Stored data

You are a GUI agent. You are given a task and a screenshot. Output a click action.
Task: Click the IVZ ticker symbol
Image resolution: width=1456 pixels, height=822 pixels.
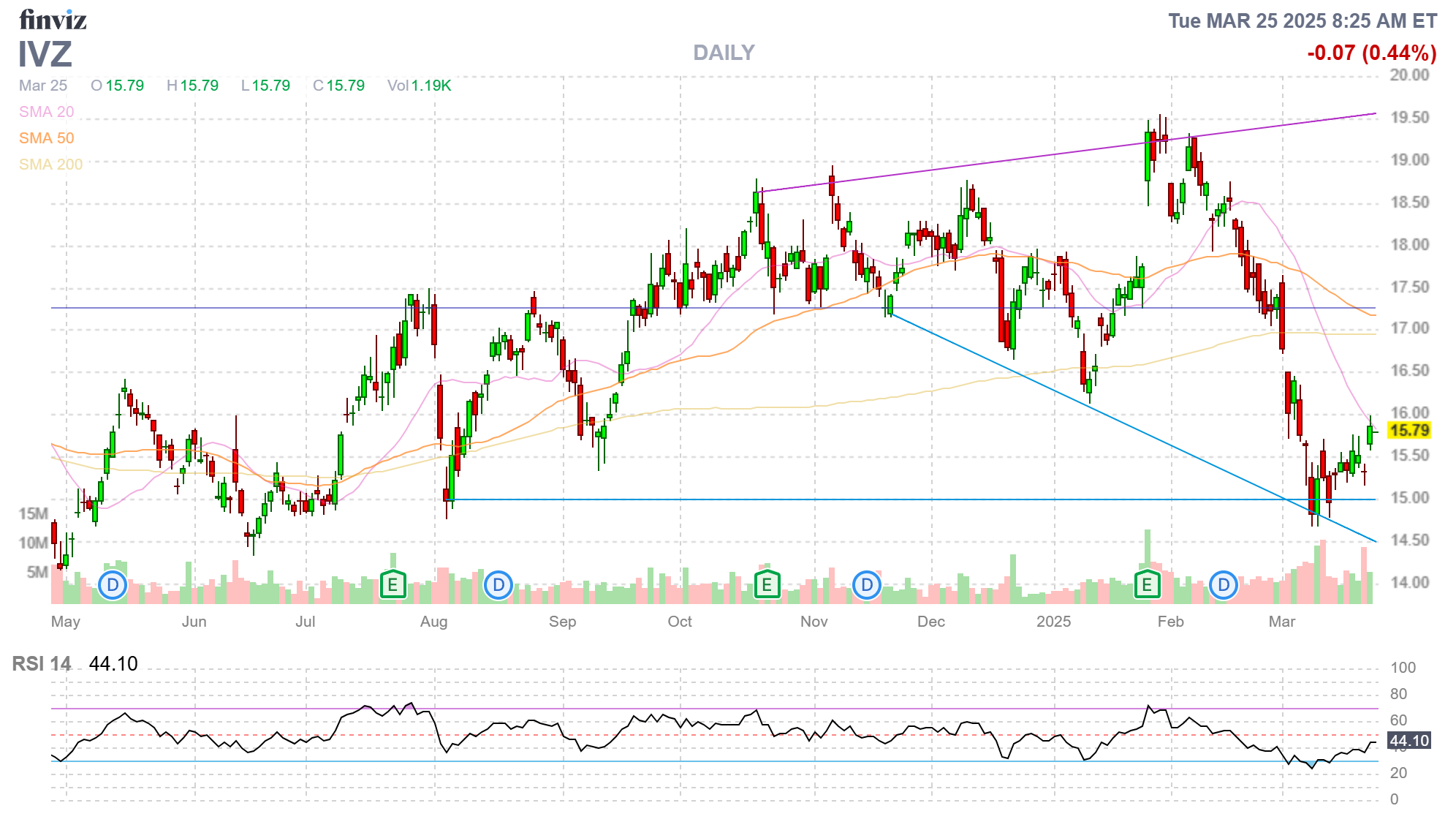[x=45, y=54]
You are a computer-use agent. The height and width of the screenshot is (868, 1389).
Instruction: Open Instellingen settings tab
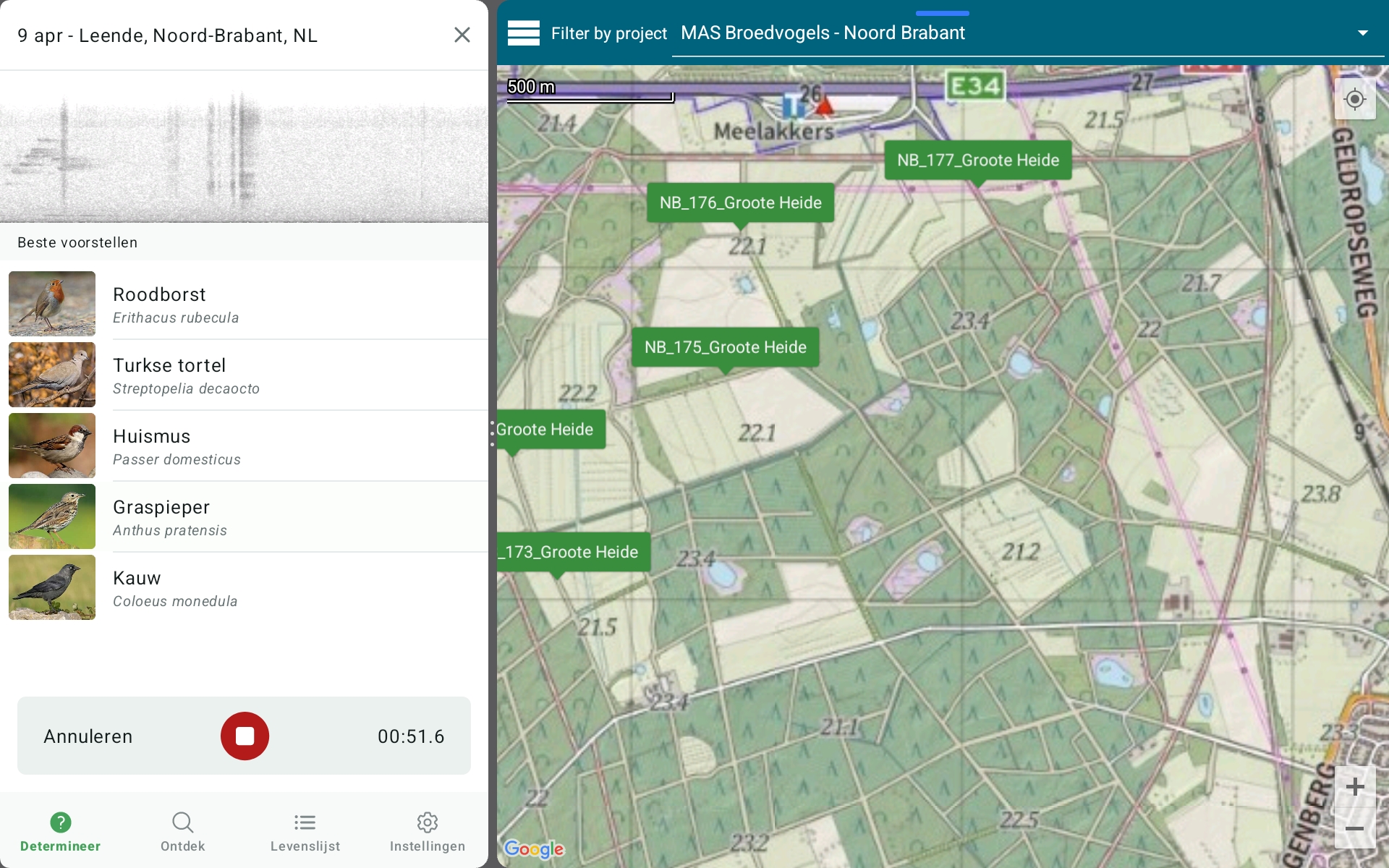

Exercise objective: Only the lines from the one holding "Image resolution: width=1456" to the last line of the entries above should be printed, exactly as they appear and with no pictures.

Task output:
Image resolution: width=1456 pixels, height=822 pixels.
[x=45, y=54]
You are a computer-use agent. The height and width of the screenshot is (868, 1389).
Instruction: Open Instellingen settings tab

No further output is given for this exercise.